In what is probably the greatest free
advertisement for a car’s racing ability, Magna must steal a Ford Mustang Snake
Shelby and show how the sports car has more than enough ability to rev the
engines and make everybody move out of the way. With the car pre-wired with spy
cameras and computer screens, Magna receives his seemingly insane driving
directions from Voigt’s character. Cannily shot by cinematographer Yaron Levy,
Voigt is seen only in parts and never full face, keeping his identity a
mystery.
In what he thinks are directions to find his
wife, Magna floorboards the car at breakneck speeds, causing innumerable
crashes and accidents that seemingly don’t affect him much.

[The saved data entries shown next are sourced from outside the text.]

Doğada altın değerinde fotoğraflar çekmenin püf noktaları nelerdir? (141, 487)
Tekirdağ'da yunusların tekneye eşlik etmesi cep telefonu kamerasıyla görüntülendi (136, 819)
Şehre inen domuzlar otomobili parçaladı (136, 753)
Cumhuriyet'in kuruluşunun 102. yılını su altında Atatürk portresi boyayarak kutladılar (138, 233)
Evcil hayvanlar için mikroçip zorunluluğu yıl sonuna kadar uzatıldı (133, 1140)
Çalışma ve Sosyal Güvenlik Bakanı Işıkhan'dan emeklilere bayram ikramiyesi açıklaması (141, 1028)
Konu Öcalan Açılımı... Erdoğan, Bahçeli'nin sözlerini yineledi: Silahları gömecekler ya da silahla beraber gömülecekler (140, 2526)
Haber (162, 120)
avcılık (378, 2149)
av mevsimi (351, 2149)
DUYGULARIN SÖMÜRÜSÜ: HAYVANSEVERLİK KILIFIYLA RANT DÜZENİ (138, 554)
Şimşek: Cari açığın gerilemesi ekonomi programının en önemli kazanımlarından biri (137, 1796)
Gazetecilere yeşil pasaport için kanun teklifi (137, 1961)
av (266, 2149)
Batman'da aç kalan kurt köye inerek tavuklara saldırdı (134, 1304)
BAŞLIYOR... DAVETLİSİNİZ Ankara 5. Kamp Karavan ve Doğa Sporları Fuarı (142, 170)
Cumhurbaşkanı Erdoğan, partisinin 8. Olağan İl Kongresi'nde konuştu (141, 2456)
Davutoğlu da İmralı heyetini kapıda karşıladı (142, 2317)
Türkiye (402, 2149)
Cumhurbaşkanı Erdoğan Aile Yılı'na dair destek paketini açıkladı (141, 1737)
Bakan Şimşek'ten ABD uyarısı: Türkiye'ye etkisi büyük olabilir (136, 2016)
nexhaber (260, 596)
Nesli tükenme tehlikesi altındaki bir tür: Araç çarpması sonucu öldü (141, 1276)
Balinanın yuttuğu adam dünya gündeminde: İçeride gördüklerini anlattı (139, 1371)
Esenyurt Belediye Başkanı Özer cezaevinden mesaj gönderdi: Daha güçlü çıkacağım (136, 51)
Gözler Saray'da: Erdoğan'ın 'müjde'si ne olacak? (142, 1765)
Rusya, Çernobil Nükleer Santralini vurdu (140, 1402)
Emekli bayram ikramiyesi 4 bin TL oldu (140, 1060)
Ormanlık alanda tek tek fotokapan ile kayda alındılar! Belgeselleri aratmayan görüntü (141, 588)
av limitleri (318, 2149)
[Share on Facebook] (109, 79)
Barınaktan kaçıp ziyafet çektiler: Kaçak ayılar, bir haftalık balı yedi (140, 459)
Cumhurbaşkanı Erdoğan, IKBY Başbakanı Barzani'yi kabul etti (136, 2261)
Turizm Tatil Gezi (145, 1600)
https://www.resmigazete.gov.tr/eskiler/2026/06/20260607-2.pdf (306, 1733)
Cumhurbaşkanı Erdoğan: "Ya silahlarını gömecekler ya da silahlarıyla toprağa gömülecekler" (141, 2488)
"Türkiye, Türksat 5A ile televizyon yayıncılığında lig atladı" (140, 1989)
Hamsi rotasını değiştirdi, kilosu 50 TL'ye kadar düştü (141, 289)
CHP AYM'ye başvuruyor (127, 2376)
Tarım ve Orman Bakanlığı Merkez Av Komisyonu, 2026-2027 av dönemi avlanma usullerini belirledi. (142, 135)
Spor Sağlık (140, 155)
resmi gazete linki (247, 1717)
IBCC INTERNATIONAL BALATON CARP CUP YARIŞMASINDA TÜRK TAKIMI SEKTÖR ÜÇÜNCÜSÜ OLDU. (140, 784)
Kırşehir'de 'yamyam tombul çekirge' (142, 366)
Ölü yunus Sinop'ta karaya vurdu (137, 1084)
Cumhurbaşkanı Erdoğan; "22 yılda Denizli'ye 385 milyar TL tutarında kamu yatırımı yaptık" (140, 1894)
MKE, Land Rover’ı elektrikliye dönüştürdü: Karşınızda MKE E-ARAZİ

In a brief quiet
moment when he stops the car, Selena Gomez shows up and jumps into the car. A
little ludicrous, but she apparently owns the car, is a computer whiz, and
daddy gave her the car as a graduation present. Ms. Gomez, who is allegedly 21,
looks 12 and not old enough to drive more than a kiddie car. Alas, she may save
the day because she is a modern day woman, a computer whiz, and daddy is the
CEO of the bank the mystery man may want to knock over in exchange for the life
of Magna’s wife. Who knew?
Magna, The Kid,, and the audience, are taken on
the most spectacular car chase scenes that make McQueen’s famed San Francisco
hill-jumping escapes in Bullitt look tame. Stunt drivers were put to good use
in live-action scenes without the help of any CGI effects, and it improves the
thrills immensely. When you can tell it’s the real thing, it scares you more,
it gives you more goosebumps, and it gets you up out of your seat. With CGI you
can usually tell and there is not as much of a thrill. But, the audience is not
cheated because everything is upon the screen and is real. Kudos go to the
stunt drivers in this film.
The entire mobile police force of Sofia must
have been destroyed as car after car plummets over a bridge, rams into street
posts, spins through the air, flips butt over tea kettle, and gets caught in
massive intersection pile-ups. Magna’s Shelby does get banged up a bit, but he
still can outrun any of the little European police cars.